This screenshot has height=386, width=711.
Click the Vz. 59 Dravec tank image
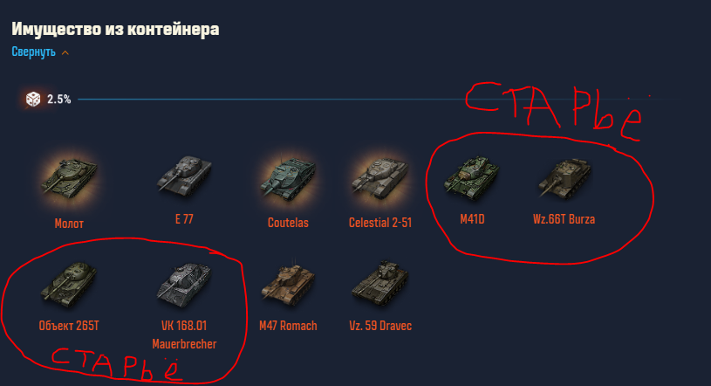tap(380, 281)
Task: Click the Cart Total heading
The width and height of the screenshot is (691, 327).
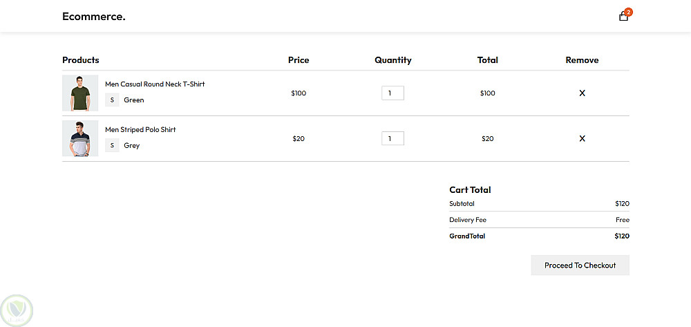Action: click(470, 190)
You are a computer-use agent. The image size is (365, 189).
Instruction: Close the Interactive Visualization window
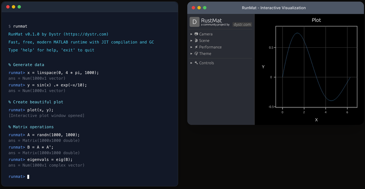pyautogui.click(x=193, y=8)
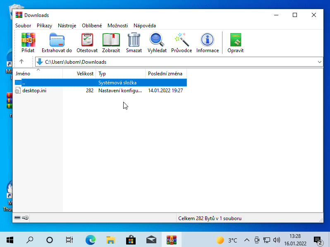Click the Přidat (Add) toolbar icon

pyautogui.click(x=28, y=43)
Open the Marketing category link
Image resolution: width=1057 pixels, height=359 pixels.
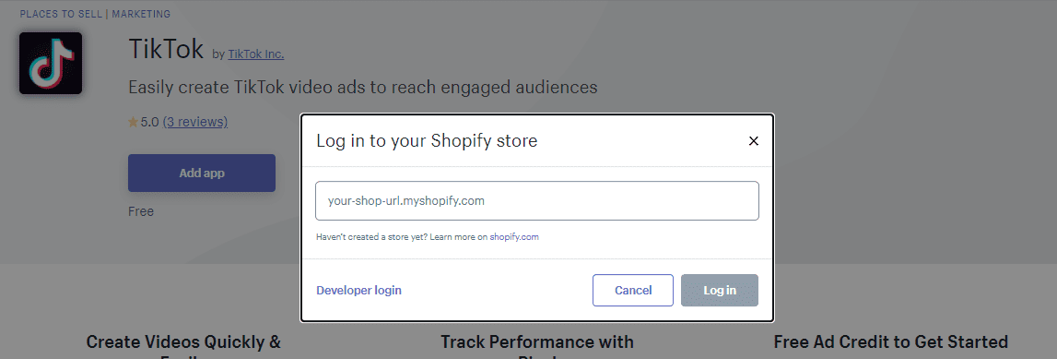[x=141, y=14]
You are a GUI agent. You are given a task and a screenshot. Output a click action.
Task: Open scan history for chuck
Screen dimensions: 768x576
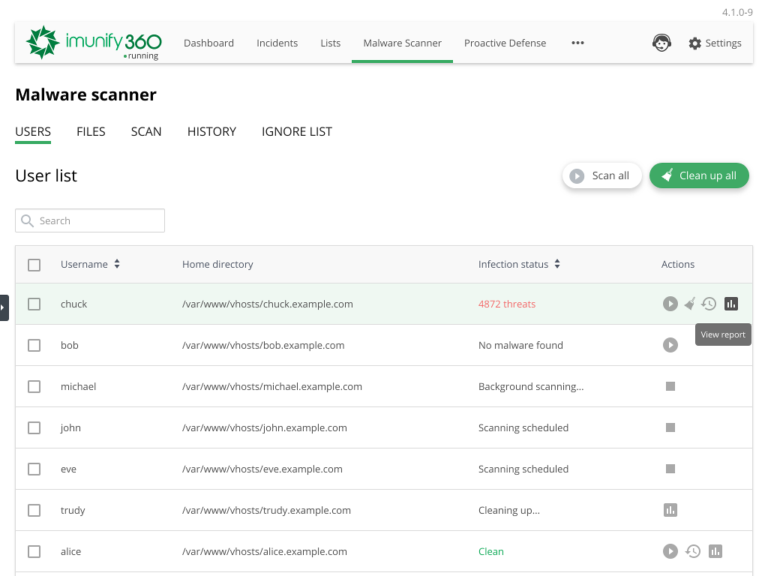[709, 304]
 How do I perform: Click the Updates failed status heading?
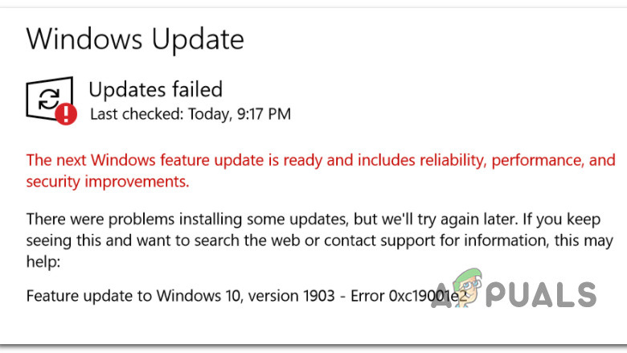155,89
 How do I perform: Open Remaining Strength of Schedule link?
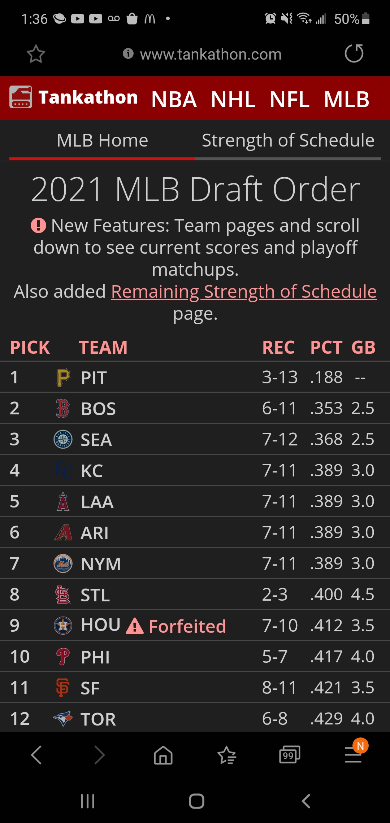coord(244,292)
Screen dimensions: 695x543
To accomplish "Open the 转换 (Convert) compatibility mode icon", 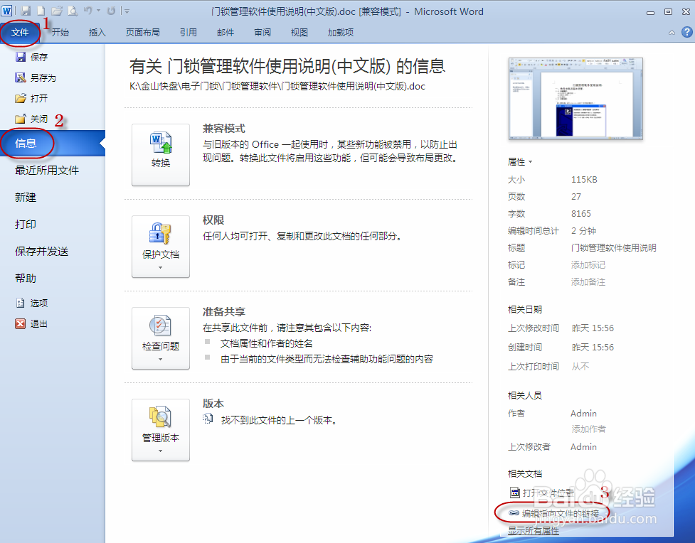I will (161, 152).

■ ■ ■ ■ ■ ■ ■

> [Exercise] In the listing above, find the line containing "Task: Open scan history for chuck" and the line containing "Screen dimensions: 695x543", then return both of them and every line between, exactly, without pictures.

> [Worked solution]
Task: Open scan history for chuck
Screen dimensions: 768x576
[709, 304]
 How do I perform: Click the Updates failed status heading?
155,89
 How do I perform: Open Remaining Strength of Schedule link?
coord(244,292)
Screen dimensions: 695x543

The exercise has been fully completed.